Top of Records for the task
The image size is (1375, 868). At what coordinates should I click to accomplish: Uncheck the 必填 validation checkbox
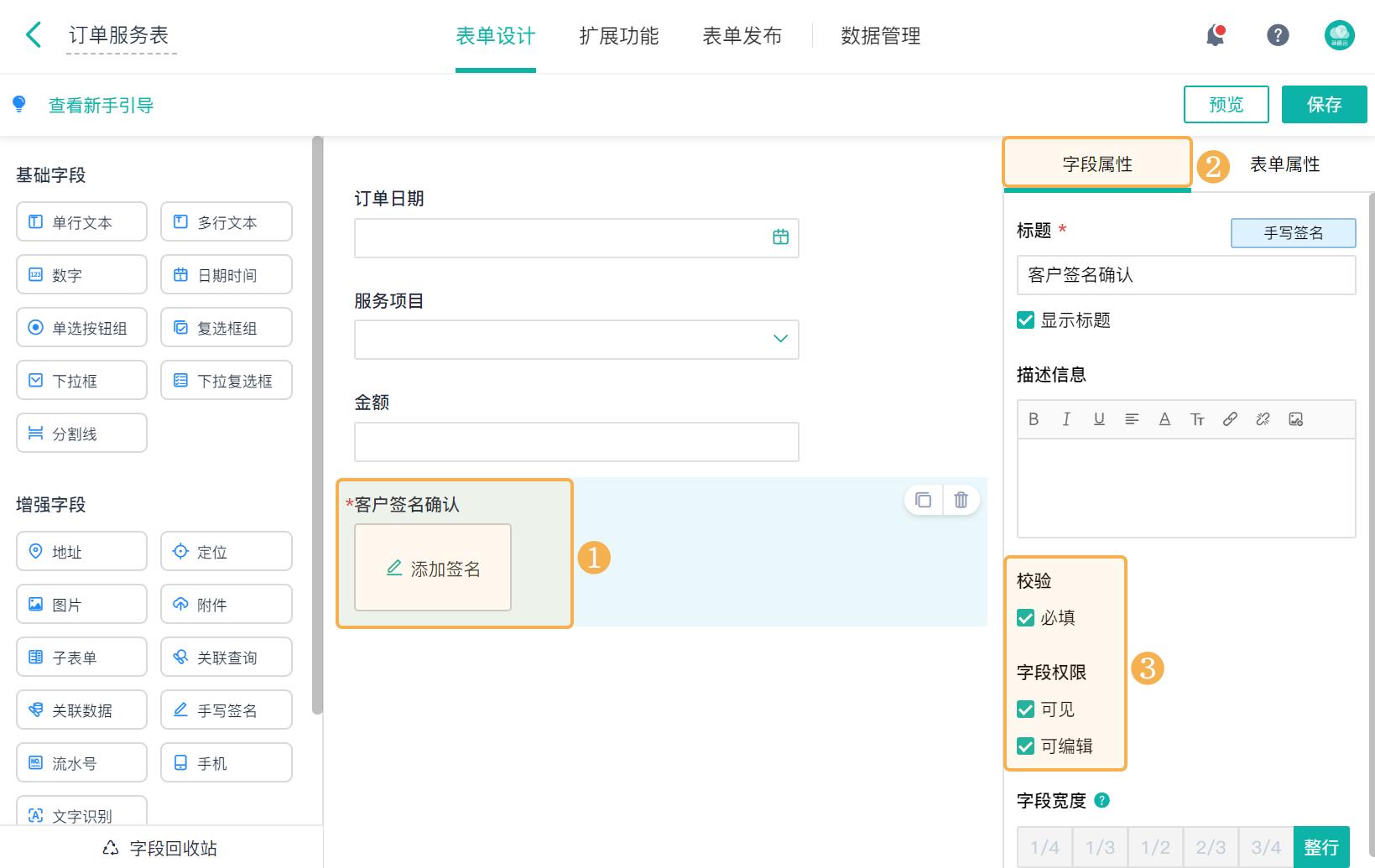pyautogui.click(x=1024, y=618)
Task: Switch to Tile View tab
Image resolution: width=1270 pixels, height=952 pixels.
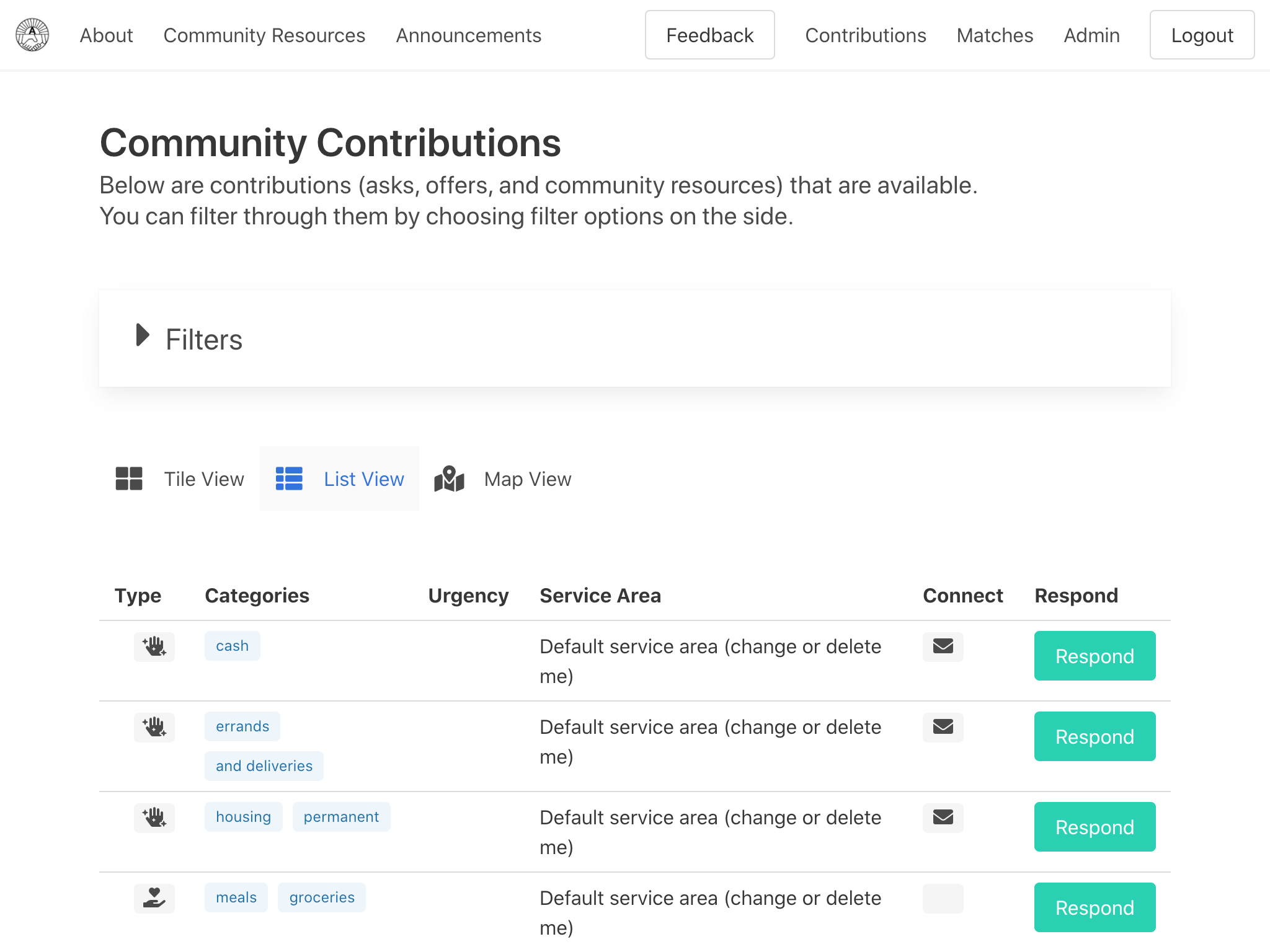Action: click(204, 479)
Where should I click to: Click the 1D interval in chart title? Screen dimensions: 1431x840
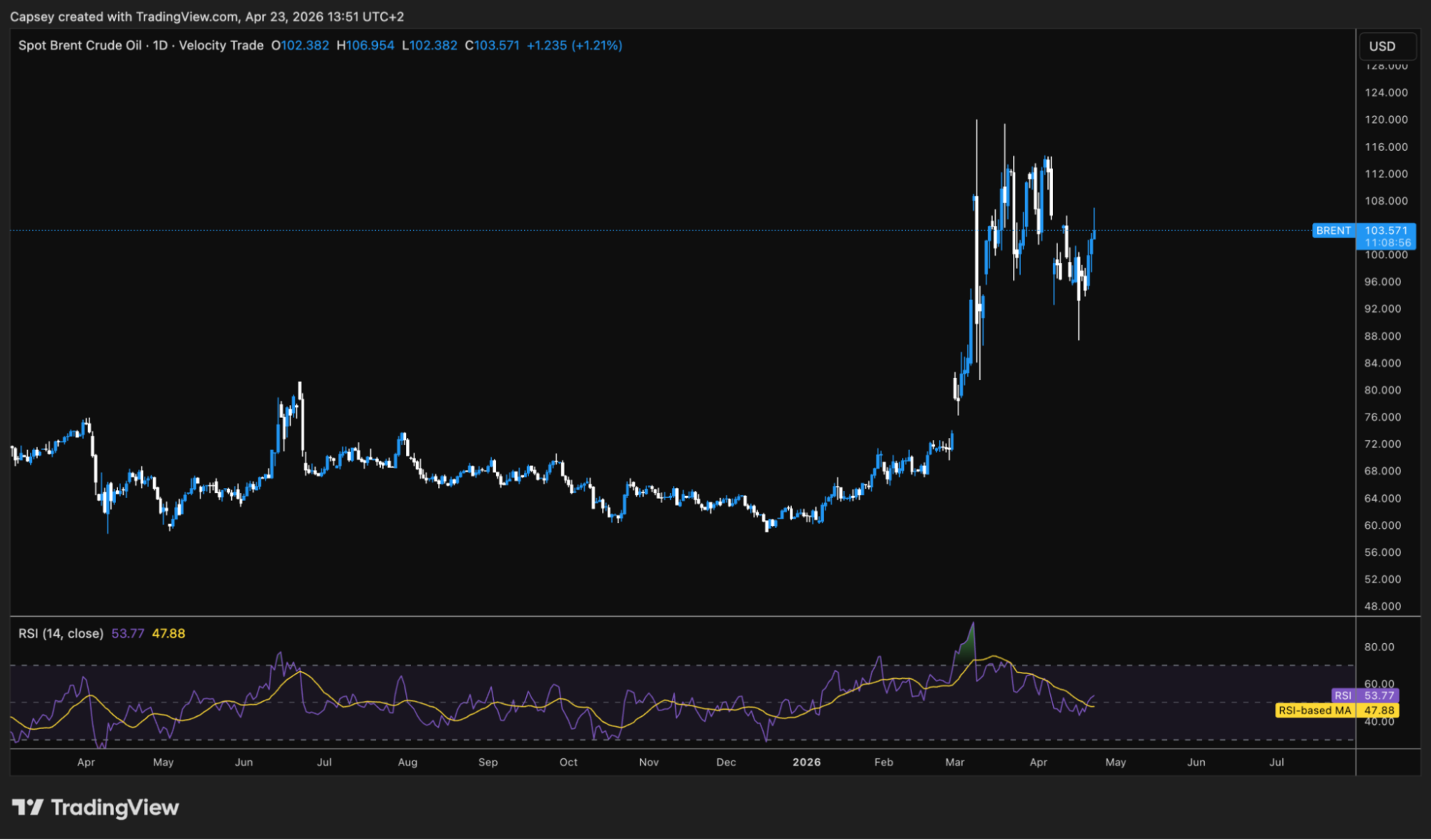pos(160,45)
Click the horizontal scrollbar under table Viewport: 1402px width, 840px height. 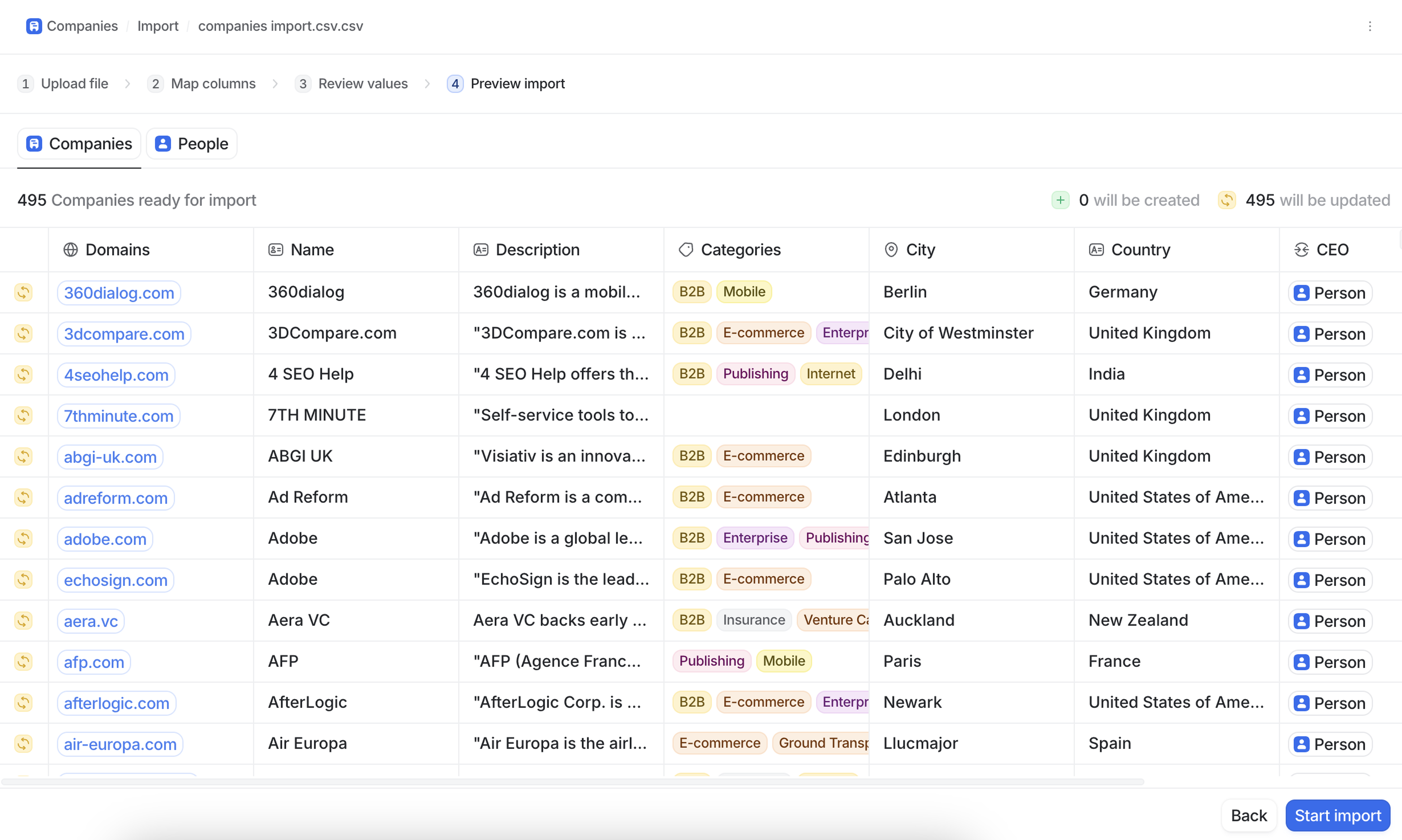coord(572,782)
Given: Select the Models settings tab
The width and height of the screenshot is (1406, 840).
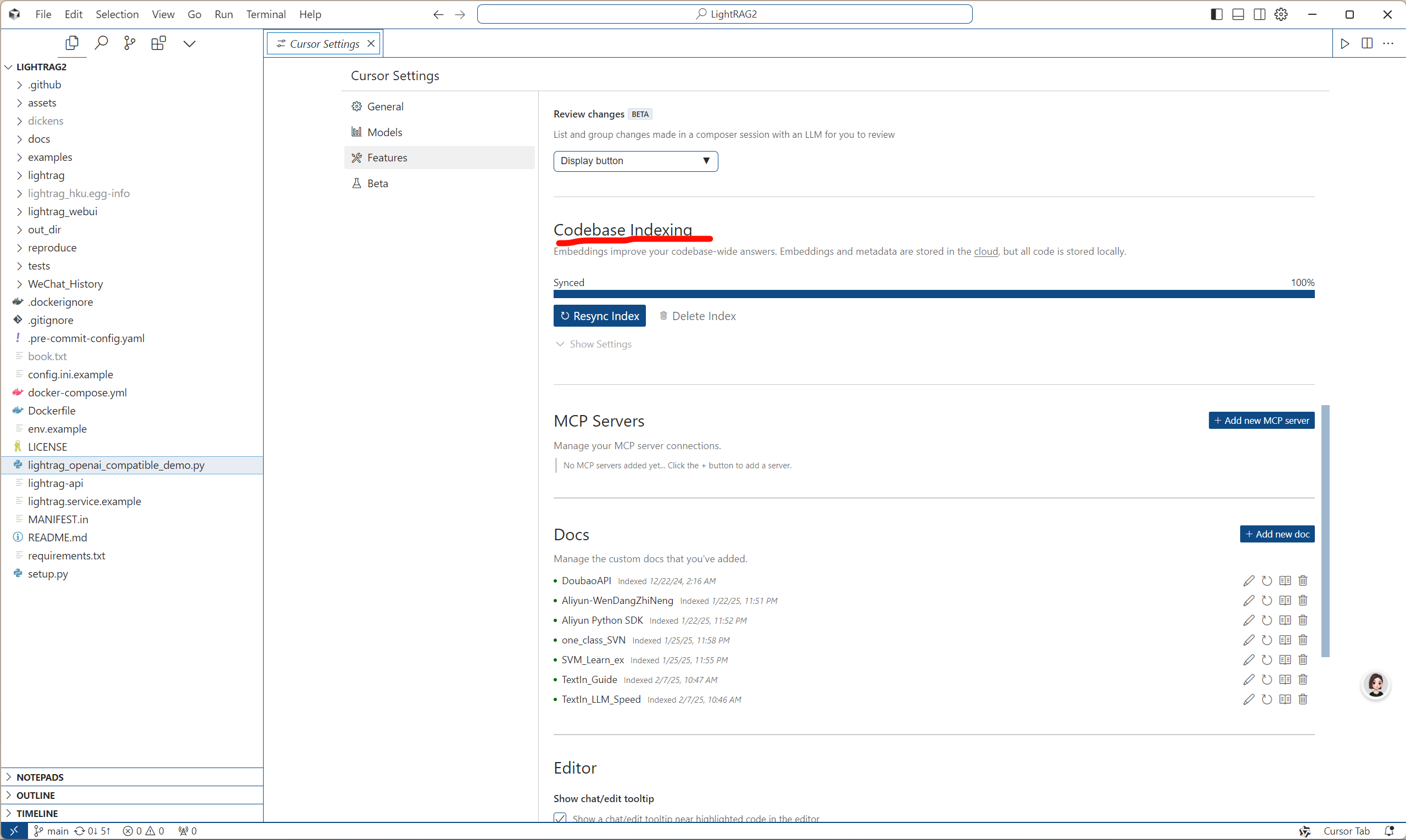Looking at the screenshot, I should click(x=384, y=132).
Bottom of Records for the task
▶ Task requirements:
Leaving out all pictures, repeat word for word the lines from the one containing "The width and" through the final line of the material above.

▶ Response to the exercise:
The width and height of the screenshot is (1406, 840).
Looking at the screenshot, I should click(x=384, y=132).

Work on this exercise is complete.